What to do >> Extend the article on Linux failover clusters below by writing what comes after its final sentence.

Document text >>
══════════════════════════════

Introduction
Linux cluster is a group of Linux computers or nodes, storage devices that work together and are managed as a single system. A traditional clustering configuration has two nodes that are connected to shared storage (typically a SAN). With Linux clustering, an application is run on one node, and clustering software is used to monitor its operation.
A Linux cluster provides faster processing speed, larger storage capacity, better data integrity, greater reliability and wider availability of resources.
Failover
Failover is a process. Whenever a primary system, network or a database fails or is abnormally terminated, then a Failover acts as a standby which helps resume these operations.
Failover Cluster
Failover cluster is a set of servers that work together to provide High Availability (HA) or Continuous availability (CA). As mentioned earlier, if one of the servers goes down another node in the cluster can take over its workload with minimal or no downtime. Some failover clusters use physical servers whereas others involve virtual machines (VMs).
CA clusters allow users to access and work on the services and applications without any incidence of timeouts (100% availability), in case of a server failure. HA clusters, on the other hand, may cause a short hiatus in the service, but system recovers automatically with minimum downtime and no data loss.
A cluster is a set of two or more nodes (servers) that transmit data for processing through cables or a dedicated secure network. Even load balancing, storage or concurrent/parallel processing is possible through other clustering technologies.

If you look at the above image, Node 1 and Node 2 have common shared storage. Whenever one node goes down, the other one will pick up from there. These two nodes have one virtual IP that all other clients connect to.
Let us take a look at the two failover clusters, namely High Availability Failover Clusters and Continuous Availability Failover Clusters.
High Availability Failover Clusters
In case of High AVailability Failover Clusters, a set of servers share data and resources in the system. All the nodes have access to the shared storage.
High availability clusters also include a monitoring connection that servers use to check the “heartbeat” or health of the other servers. At any time, at least one of the nodes in a cluster is active, while at least one is passive.
Continuous Availability Failover Clusters
This system consists of multiple systems that share a single copy of a computer’s operating system. Software commands issued by one system are also executed on the other systems. In case of a failover, the user can check critical data in a transaction.

══════════════════════════════

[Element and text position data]
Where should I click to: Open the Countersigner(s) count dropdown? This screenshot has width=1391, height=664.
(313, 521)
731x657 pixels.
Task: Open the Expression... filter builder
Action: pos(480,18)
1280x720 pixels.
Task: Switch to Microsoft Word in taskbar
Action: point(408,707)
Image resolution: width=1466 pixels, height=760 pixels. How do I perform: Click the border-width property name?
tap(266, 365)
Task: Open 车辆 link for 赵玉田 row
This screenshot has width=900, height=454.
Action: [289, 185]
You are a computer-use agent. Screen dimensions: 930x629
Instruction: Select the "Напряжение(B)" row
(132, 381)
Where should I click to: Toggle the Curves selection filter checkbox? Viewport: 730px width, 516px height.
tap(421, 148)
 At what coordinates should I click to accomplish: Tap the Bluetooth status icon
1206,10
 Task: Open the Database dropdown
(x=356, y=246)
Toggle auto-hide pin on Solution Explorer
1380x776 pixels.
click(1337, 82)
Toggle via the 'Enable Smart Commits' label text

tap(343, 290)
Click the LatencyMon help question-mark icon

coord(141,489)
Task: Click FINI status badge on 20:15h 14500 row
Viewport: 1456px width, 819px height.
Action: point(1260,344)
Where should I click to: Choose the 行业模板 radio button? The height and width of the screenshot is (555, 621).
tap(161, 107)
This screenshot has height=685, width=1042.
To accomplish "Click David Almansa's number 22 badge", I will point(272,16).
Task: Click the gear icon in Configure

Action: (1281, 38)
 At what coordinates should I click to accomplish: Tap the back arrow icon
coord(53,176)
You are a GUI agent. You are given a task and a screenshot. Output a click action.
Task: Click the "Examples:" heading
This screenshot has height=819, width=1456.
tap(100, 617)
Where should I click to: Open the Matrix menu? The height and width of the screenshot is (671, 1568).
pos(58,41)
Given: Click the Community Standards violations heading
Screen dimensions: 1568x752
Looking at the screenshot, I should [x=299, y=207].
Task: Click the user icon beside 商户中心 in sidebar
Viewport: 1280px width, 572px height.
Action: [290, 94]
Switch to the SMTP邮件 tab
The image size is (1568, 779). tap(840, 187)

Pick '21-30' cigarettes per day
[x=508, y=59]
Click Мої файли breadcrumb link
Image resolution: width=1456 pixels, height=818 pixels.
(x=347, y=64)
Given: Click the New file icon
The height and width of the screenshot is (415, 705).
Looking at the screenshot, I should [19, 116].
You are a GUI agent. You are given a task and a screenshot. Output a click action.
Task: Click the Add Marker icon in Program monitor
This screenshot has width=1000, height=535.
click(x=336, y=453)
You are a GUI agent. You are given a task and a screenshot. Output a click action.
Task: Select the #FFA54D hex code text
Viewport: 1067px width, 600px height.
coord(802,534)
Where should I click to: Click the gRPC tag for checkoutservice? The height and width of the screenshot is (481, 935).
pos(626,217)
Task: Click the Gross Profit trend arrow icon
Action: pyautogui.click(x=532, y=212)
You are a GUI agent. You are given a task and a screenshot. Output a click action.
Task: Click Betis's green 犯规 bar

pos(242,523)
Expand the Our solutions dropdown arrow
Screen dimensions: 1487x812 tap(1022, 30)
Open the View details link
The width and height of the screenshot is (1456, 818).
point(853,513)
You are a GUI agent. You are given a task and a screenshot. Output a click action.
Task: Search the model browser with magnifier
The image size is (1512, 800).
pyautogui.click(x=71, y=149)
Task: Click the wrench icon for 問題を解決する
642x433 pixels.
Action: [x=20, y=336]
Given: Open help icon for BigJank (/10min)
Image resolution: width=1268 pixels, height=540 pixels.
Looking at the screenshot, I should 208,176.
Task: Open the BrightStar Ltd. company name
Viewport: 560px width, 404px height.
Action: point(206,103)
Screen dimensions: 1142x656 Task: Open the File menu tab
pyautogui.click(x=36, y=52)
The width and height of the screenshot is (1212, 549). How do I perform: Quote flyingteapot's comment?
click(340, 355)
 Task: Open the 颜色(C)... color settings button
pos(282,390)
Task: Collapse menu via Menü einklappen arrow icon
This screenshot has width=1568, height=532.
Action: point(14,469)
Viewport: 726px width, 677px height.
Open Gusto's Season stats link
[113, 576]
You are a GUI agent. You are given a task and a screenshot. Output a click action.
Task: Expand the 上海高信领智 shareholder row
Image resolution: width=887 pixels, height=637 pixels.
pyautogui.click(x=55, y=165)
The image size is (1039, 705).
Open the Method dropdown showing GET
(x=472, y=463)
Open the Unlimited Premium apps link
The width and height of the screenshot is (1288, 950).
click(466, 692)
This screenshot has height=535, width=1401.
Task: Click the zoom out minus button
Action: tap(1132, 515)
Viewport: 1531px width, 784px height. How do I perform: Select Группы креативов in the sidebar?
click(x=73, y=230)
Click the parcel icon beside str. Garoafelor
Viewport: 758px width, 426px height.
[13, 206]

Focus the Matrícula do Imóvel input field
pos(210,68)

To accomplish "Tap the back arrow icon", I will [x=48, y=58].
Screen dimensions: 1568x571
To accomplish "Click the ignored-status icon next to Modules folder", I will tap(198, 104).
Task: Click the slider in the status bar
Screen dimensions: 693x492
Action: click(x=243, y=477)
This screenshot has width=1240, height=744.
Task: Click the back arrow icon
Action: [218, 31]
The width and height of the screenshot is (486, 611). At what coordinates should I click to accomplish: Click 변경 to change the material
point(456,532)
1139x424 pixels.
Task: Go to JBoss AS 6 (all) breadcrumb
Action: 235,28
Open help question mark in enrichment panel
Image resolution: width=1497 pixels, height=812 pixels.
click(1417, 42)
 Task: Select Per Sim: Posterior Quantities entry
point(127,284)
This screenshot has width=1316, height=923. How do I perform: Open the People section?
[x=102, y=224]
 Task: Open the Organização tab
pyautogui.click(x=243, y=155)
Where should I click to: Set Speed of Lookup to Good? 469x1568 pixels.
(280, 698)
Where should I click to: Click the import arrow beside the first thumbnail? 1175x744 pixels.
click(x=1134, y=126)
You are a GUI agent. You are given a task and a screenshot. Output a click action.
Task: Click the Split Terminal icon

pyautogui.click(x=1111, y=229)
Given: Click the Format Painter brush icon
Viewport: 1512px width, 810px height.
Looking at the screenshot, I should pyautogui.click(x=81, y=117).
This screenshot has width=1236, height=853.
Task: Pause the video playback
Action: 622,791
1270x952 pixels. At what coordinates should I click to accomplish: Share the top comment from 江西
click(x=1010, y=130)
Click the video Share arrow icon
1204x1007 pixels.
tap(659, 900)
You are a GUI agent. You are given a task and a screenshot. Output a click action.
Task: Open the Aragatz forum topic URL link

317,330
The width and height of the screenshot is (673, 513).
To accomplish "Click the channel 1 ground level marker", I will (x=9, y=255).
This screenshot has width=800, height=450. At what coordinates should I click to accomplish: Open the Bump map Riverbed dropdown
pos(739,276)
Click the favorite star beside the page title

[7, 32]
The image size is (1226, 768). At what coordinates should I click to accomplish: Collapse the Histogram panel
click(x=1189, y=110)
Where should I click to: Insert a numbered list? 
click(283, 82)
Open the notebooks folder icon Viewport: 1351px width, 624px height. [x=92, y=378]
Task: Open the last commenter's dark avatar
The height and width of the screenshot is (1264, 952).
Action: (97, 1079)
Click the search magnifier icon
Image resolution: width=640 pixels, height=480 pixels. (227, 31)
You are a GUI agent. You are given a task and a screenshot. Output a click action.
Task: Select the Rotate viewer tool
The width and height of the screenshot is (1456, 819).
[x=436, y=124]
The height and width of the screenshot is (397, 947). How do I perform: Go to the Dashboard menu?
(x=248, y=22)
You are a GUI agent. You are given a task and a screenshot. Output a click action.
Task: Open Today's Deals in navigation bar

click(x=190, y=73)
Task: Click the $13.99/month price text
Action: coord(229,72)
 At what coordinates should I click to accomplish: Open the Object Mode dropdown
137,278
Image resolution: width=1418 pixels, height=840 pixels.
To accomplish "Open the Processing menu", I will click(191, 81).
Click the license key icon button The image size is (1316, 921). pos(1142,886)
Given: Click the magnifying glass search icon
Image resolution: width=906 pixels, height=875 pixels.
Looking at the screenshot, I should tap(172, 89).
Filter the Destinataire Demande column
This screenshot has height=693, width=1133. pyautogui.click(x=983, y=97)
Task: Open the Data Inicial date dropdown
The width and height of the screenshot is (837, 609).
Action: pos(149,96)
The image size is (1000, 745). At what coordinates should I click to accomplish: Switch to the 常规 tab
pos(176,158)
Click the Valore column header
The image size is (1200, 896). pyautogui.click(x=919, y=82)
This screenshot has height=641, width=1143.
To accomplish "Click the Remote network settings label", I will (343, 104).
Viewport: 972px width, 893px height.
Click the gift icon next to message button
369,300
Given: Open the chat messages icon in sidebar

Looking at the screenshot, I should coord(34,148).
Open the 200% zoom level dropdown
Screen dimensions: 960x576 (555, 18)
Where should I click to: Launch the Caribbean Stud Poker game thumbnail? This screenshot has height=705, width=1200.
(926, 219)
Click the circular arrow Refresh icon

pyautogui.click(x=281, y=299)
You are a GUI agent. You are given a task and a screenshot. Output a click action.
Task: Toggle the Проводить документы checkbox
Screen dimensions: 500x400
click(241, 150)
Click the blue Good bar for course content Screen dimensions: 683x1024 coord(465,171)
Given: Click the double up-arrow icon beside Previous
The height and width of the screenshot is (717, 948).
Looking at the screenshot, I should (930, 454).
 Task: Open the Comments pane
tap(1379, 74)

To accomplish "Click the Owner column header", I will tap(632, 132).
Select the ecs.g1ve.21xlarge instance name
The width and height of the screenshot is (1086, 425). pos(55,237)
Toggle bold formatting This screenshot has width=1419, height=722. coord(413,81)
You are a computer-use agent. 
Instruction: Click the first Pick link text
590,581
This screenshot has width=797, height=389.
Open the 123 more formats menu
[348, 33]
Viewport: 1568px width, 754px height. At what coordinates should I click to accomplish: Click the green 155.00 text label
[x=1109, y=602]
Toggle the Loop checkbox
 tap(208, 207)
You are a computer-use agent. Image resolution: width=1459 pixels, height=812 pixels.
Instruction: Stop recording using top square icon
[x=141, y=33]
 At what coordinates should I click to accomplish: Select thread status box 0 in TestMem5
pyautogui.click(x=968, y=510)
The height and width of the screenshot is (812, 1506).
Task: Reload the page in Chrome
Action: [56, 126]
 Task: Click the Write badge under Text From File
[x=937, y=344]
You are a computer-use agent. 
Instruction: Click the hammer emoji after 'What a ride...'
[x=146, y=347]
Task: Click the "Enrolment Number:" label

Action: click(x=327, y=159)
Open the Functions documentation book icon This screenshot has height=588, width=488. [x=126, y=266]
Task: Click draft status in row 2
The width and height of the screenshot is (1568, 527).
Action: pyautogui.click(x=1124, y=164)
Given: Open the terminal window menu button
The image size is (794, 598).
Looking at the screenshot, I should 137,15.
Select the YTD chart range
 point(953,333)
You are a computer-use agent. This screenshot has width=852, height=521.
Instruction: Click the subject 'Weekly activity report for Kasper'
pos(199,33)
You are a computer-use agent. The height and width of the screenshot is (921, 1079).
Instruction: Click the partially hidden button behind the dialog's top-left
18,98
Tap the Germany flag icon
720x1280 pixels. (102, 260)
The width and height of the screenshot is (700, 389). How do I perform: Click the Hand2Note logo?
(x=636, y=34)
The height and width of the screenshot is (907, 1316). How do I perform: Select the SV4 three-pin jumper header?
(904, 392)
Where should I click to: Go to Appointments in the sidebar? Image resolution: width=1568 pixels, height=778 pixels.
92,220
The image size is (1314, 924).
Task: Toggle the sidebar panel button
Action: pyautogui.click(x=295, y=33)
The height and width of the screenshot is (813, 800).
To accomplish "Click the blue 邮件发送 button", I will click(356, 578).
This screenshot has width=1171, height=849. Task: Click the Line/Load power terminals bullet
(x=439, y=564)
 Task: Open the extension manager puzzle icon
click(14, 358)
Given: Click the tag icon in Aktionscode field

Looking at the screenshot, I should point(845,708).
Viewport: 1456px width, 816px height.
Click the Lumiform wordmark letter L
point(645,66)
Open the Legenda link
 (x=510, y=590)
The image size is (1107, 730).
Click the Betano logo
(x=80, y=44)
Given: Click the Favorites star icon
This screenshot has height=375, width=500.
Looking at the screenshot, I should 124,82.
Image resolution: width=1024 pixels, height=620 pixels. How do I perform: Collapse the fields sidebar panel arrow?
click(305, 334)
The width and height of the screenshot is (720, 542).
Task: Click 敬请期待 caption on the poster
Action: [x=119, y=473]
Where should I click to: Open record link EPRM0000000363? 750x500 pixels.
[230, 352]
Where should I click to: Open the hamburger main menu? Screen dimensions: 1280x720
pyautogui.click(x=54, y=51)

══════════════════════════════

Exercise response >>
There are a few Failover Cluster types like Linux Server Failover Cluster (WSFC), VMware Failover Clusters, SQL Server Failover Clusters, and Red Hat Linux Failover Clusters.
Pre-Requisites
- OpsRamp Classic Gateway 11.0 and above (or) OpsRamp Cluster gateway
- Ensure that “adapter integrations'' addon is enabled in client configuration. Once enabled you can see Linux Fail-over Cluster integration under Setup -> Integrations -> Adapter section.
- Credentials : root / non-root privileges with a member of “haclient” group.
- Cluster management: Pacemaker.
- Accessibility: All nodes within a cluster should be accessible by a single credential set.
- For non-root users: Update “~/.bashrc” file with “pcs” command path across all cluster nodes.
Ex: export PATH=$PATH:/usr/sbin -> as a new line in ~/.bashrc file.
RGManager(Non-Pacemaker)
Pre-Requisites
- Credentials : should provide access to both root and non-root users.
- Cluster management: RGManager
- Accessibility: All the nodes within a cluster should be accessible by a single credential set.
- For non-root users: Update the following commands in “etc/sudoers” file to provide access for non-root users to execute these commands.
“/usr/sbin/cman_tool nodes,/usr/sbin/cman_tool status,/usr/sbin/clustat -l,/sbin/service cman status,/sbin/service rgmanager status,/sbin/service corosync status,/usr/sbin/dmidecode -s system-uuid,/bin/cat /sys/class/dmi/id/product_serial”
Note: Usually a linux cluster will be configured with a virtual-ip normally called as cluster-virtual-ip.We use this Ip for adding configurations during the installation of integration.
If the cluster-virtual-ip is not configured give the ip address of the reachable node associated with the cluster
Risks, Limitations & Assumptions
- Use pacemaker software to build local 3-node Linux failover cluster.
- Use cluster specific bash commands to fetch cluster related details. (ex: pcs status command)
- Each node’s /etc/hosts file should contain DNS details of all other nodes in a cluster.
- The credential should have read-only permission to fetch data out of pcs commands/pacemaker specific commands.
- All the nodes of a cluster should have the same credential-set.
- App can handle below 2 different types of alerts
- UnknownHost Exception
- JSch Exception
- Using metric as error type. In this case 2 different metrics mentioned in above point.
- App will send a critical alert for the very first poll when it encounters the above issues and the subsequent alert will be a recovery alert whenever the app doesn’t come across above issues in subsequent polls.
- App can’t control monitoring pause/resume actions based on above alerts.
- Platform has support to enable/disable configuration. So when a particular notification is generated then the customer can take action using UI/Commands.
Install the integration
- From All Clients, select a client
- Go to Setup > Integrations > Integrations.
- From Available Integrations, select Adapter > Linux Fail-over Cluster. Then Install Linux Fail-over Cluster Integration pop-up appears.
Note: Ensure that Adapter addon is enabled at client and partner levels. - Enter the following information:
Object Name | Description |
---|---|
Name | Name of the Integration. |
Upload Logo | Optional logo for the integration. |
GateWay Profiles | Select a gateway management profile to associate with the clients. To know more on how to create a GateWay Profile, refer to the register a gateway article. |

Configure the integration
- In CONFIGURATION section, click +Add.
- On Create Adapter Configuration, enter
- Name: Configuration name.
- IP Address / Host Name: IP address or host name of the target.
- Notification Alerts: Select TRUE or FALSE.
Notes:- By default False is selected.
- If you select TRUE, App will handle Critical/Recovery failure alert notifications for Connectivity, Authentication Exceptions.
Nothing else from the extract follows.